> Problem details
Rewrite the material as a numbered list, from its first line through the line containing "Action: tap(67, 234)", inclusive, leaving out any blank lines.

> Data in this exercise
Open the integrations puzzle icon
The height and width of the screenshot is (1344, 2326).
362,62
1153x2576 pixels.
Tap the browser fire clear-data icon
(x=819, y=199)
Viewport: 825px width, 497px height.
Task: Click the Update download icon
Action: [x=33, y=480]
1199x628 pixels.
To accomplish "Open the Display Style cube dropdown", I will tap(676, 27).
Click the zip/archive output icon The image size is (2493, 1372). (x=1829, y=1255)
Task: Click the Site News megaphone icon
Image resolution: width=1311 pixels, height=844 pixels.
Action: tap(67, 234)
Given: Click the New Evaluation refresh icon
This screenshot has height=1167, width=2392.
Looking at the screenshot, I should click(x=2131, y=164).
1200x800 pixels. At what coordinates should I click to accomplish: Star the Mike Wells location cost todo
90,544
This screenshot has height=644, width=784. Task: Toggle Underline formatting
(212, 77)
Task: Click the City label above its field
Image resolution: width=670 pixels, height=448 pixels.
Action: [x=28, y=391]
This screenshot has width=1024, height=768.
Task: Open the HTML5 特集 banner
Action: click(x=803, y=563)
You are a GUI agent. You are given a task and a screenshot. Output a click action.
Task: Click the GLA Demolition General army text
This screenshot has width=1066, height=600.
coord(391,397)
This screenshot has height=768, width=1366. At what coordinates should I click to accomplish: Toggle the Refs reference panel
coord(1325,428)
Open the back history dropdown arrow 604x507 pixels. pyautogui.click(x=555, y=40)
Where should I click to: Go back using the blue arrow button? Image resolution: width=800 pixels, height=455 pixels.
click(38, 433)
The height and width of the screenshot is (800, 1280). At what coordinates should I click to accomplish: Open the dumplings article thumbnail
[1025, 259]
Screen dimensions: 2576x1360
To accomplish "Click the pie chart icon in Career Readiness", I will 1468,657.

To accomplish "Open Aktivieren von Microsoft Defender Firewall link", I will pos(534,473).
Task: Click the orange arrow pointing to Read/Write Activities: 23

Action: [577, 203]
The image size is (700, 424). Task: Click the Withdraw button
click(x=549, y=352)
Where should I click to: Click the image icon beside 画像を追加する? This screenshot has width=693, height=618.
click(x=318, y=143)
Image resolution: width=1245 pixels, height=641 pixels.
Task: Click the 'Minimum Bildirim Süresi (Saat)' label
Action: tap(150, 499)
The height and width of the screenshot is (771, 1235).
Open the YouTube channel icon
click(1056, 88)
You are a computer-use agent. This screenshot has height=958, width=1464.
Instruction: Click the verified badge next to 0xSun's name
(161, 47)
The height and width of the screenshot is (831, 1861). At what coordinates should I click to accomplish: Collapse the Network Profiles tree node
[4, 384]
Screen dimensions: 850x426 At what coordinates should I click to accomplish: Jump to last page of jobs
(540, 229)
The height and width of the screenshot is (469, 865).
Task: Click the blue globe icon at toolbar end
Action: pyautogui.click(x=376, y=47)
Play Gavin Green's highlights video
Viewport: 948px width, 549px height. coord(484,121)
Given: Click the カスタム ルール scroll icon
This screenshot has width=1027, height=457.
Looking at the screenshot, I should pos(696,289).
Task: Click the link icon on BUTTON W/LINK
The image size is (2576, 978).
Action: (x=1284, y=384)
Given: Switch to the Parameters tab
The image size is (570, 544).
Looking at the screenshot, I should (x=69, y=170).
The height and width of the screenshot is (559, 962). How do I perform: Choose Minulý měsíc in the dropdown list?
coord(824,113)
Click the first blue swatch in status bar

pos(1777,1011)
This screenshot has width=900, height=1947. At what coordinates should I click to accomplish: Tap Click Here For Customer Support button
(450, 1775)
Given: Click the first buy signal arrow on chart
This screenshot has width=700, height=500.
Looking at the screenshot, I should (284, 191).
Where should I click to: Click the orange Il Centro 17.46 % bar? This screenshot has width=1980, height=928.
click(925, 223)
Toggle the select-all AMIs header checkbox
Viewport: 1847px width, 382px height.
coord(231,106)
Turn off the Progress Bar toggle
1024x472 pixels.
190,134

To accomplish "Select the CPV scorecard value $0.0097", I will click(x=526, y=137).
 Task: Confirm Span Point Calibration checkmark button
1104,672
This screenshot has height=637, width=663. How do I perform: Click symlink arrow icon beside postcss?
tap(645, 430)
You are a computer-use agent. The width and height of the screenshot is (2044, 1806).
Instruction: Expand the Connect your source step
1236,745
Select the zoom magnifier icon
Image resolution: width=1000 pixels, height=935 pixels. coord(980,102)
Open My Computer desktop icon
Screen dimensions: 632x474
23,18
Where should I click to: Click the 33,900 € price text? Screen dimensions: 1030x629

> Solved exercise
1. Open the integrations puzzle icon
2. The height and width of the screenshot is (1344, 2326).
3. 362,62
4. 1153x2576 pixels.
5. Tap the browser fire clear-data icon
6. (x=819, y=199)
7. Viewport: 825px width, 497px height.
8. Task: Click the Update download icon
9. Action: [x=33, y=480]
10. 1199x628 pixels.
11. To accomplish "Open the Display Style cube dropdown", I will tap(676, 27).
12. Click the zip/archive output icon The image size is (2493, 1372). (x=1829, y=1255)
13. Task: Click the Site News megaphone icon
14. Image resolution: width=1311 pixels, height=844 pixels.
15. Action: tap(67, 234)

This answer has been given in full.